(EXERCISE) Return the following lines and nothing else: the one holding "Where should I" and all those after it in the records below, unchanged, minus any pictures.

Records from a collection
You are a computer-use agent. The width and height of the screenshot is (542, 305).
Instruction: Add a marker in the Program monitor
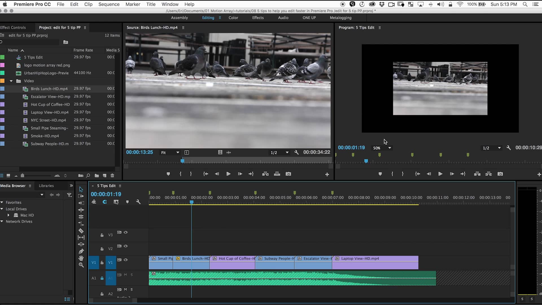tap(380, 174)
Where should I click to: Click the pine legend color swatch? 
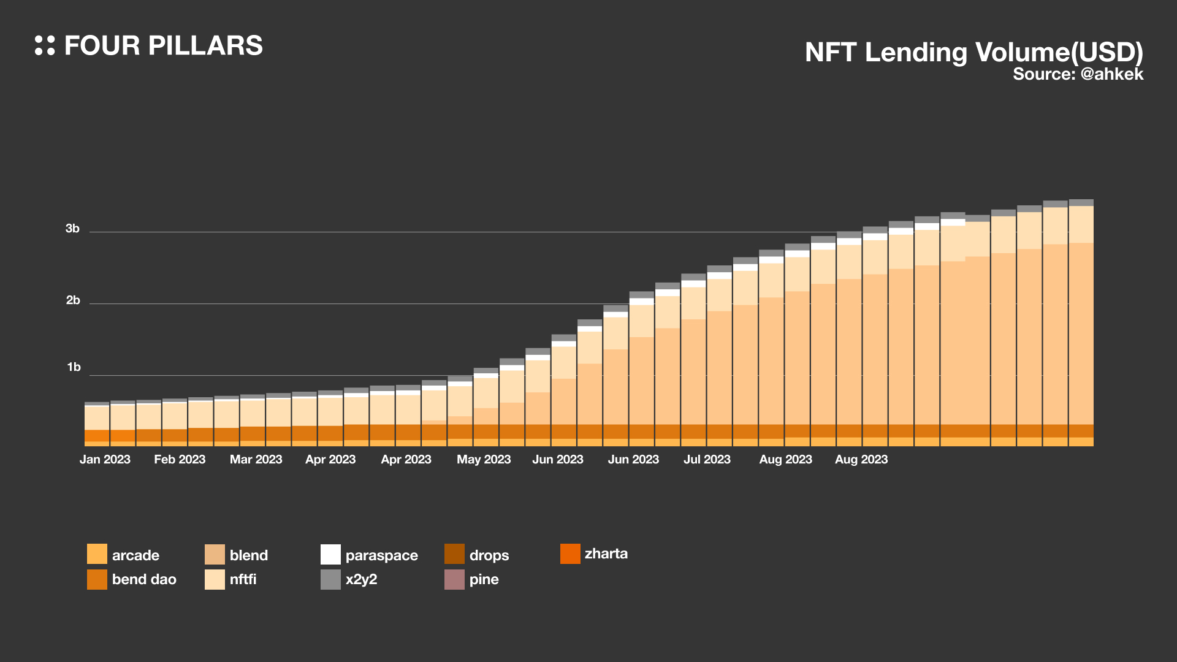[x=454, y=579]
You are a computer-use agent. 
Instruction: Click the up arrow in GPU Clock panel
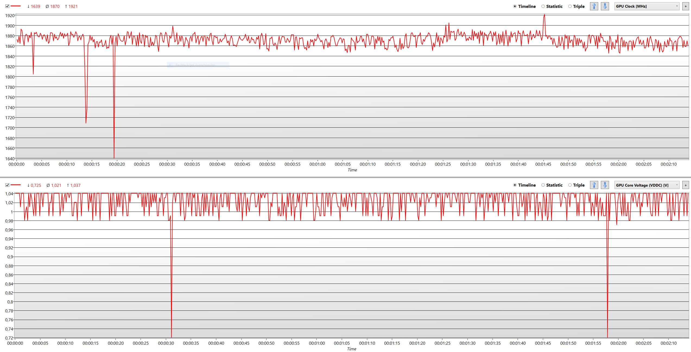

(RESPONSE TO THE EXERCISE)
Where should I click to: Click the pine legend color swatch? 
[x=454, y=579]
You are a computer-use agent. 
Instruction: Click the up arrow in GPU Clock panel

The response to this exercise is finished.